India’s rupee owes its tag of Asia’s worst-performing currency this year to the selloff sweeping emerging markets. There’s more pain in store from beyond its borders. While foreign currency debt has zoomed, various external vulnerability indicators paint a rather mixed picture, according to the Reserve Bank of India’s annual report. Indeed, data due as early as next week will probably show the nation’s current-account deficit widened in the June quarter to 2.6 percent of gross domestic product, the highest in 4 1/2 years.

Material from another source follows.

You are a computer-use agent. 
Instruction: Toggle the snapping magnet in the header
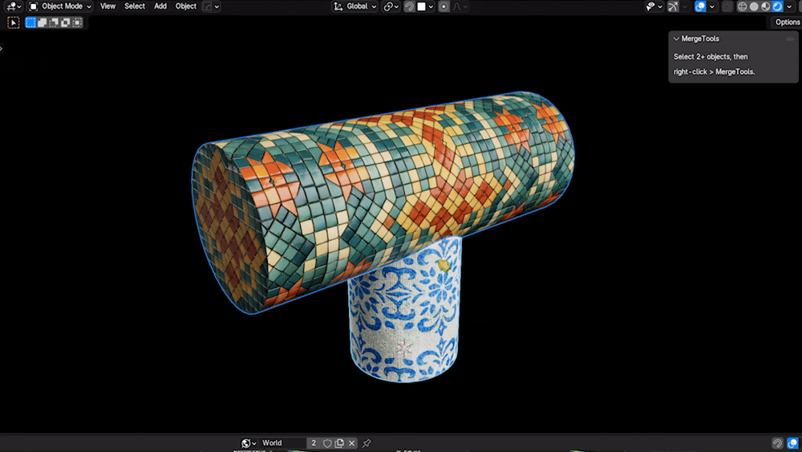(409, 6)
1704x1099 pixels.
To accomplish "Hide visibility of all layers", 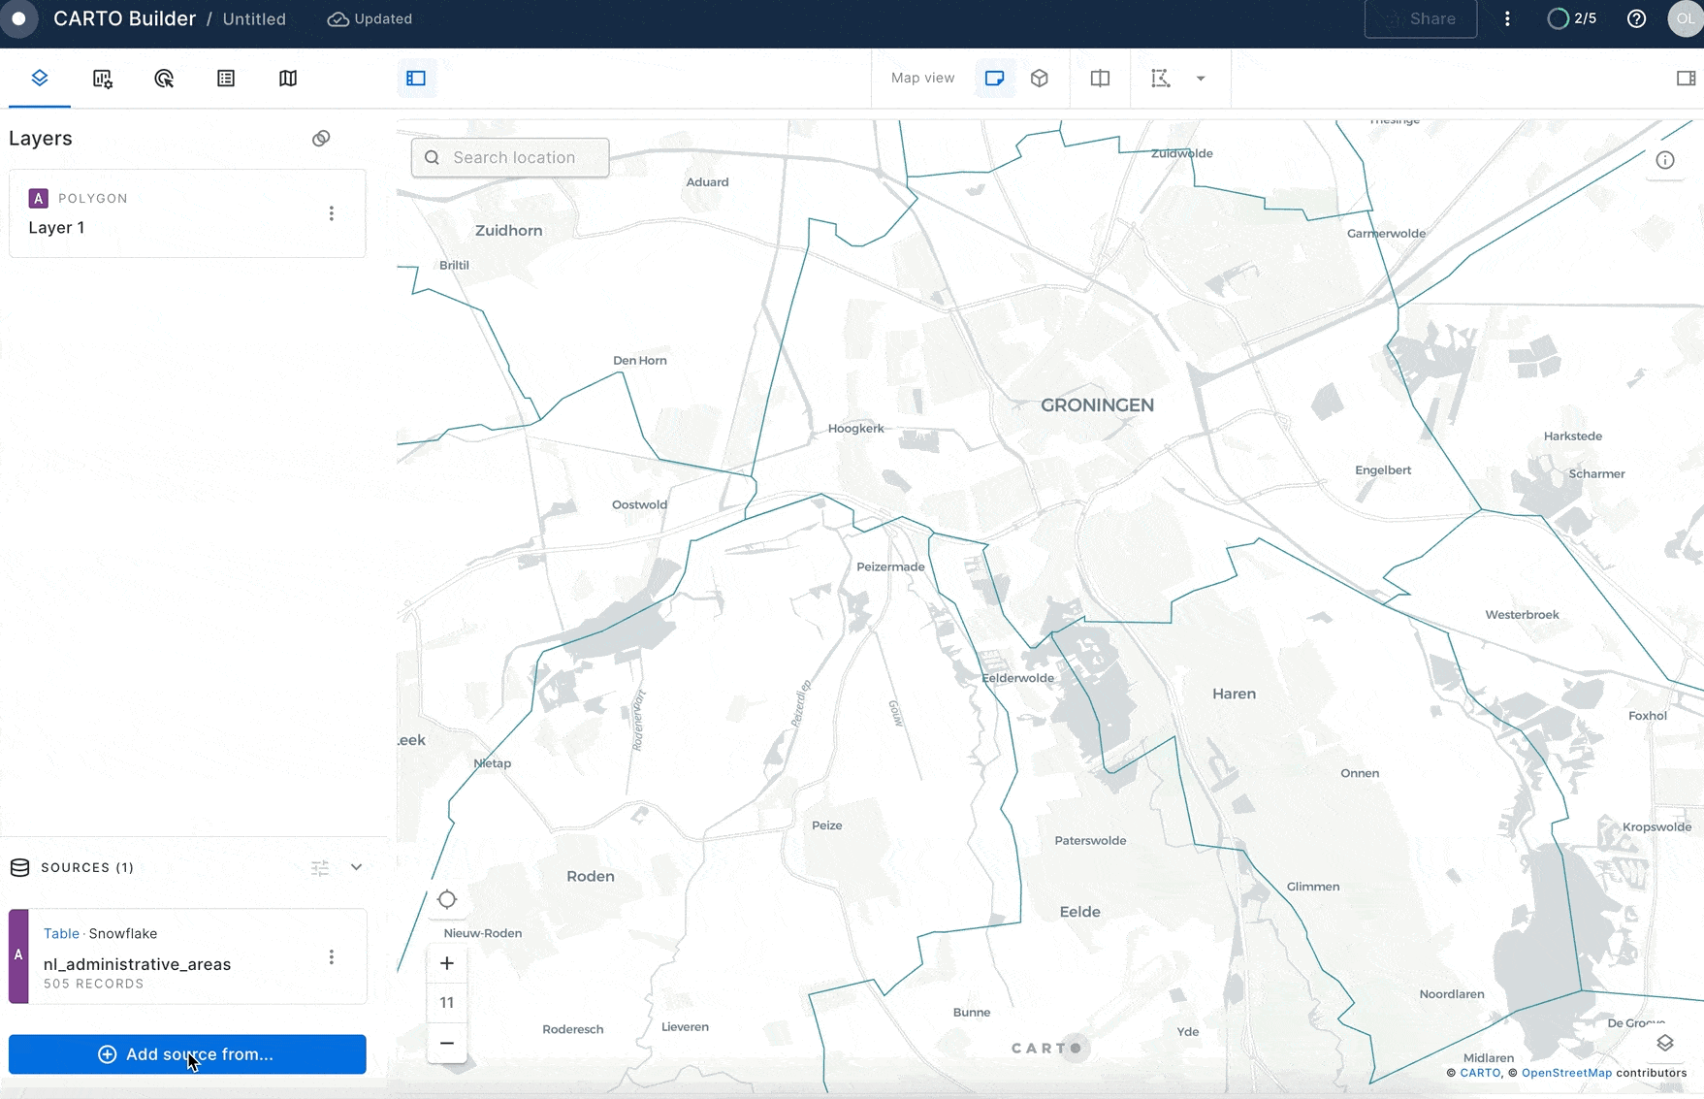I will [321, 138].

The widening in the gap is the weakest spot for Asia’s third-largest economy and one of the reasons why the rupee has been among the worst-hit in Asia this year. The currency dropped to a record 71.5750 per dollar on Tuesday.
The sliding rupee and expectations of a faster-than-anticipated pace of monetary tightening by the U.S. Fed saw more than $3 billion of foreign portfolio investments moving out in the April-June period, the RBI said. Elevated oil prices and the trade tensions between the U.S. and China contributed to the outflows.

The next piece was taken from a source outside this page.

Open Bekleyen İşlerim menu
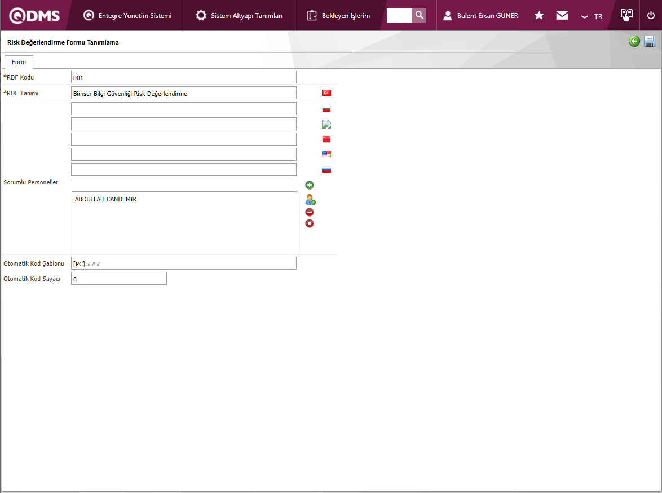The image size is (662, 493). point(339,16)
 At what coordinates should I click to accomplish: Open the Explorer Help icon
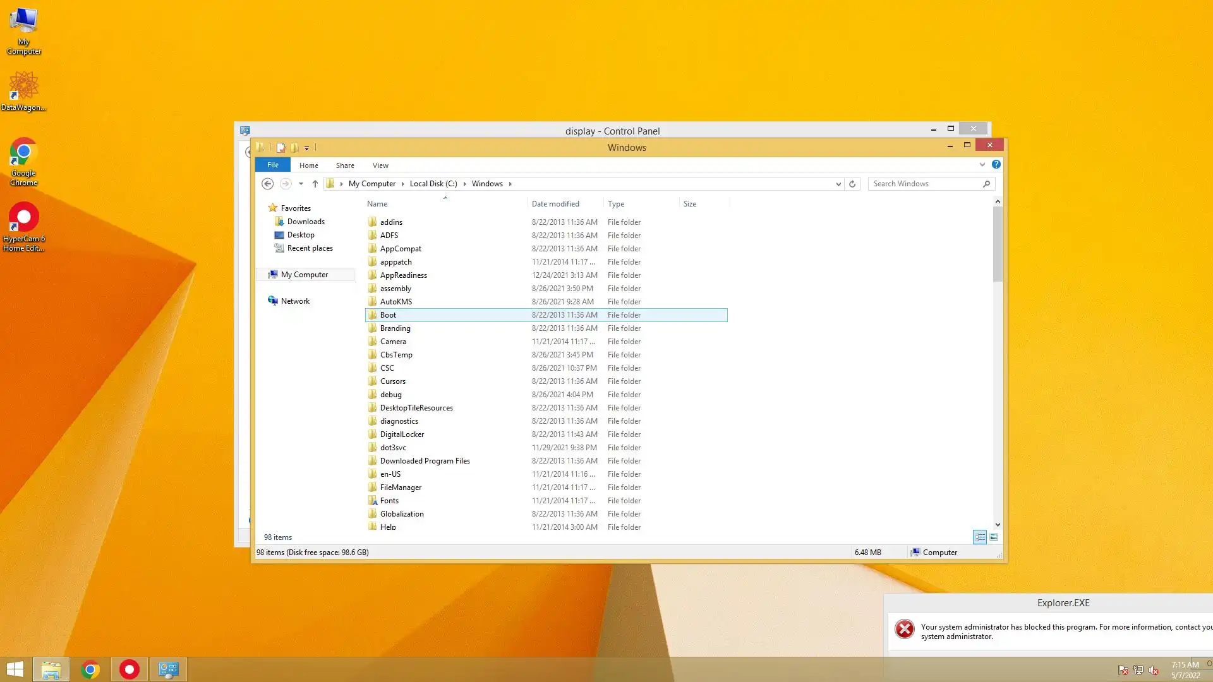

“Oil imports continue to pose a challenge to the trade deficit. Non-oil imports also remain high,” said Shashank Mendiratta, an economist with ANZ Banking Group in Bengaluru. “We are looking at 2.7 percent of GDP,” he said, referring to the current-account gap.

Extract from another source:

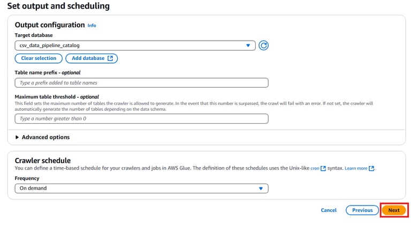
Task: Open the On demand frequency selector
Action: tap(134, 188)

Some analysts including those at JPMorgan Chase & Co. and Commerzbank AG are expecting the RBI to raise borrowing costs sooner than later to shore up the currency. The central bank raised rates twice this year and is due to review policy in the first week of October.
“Strengthening of domestic macroeconomic fundamentals holds the key to ensuring a viable external sector that is reasonably buffered against global shocks,” the RBI said.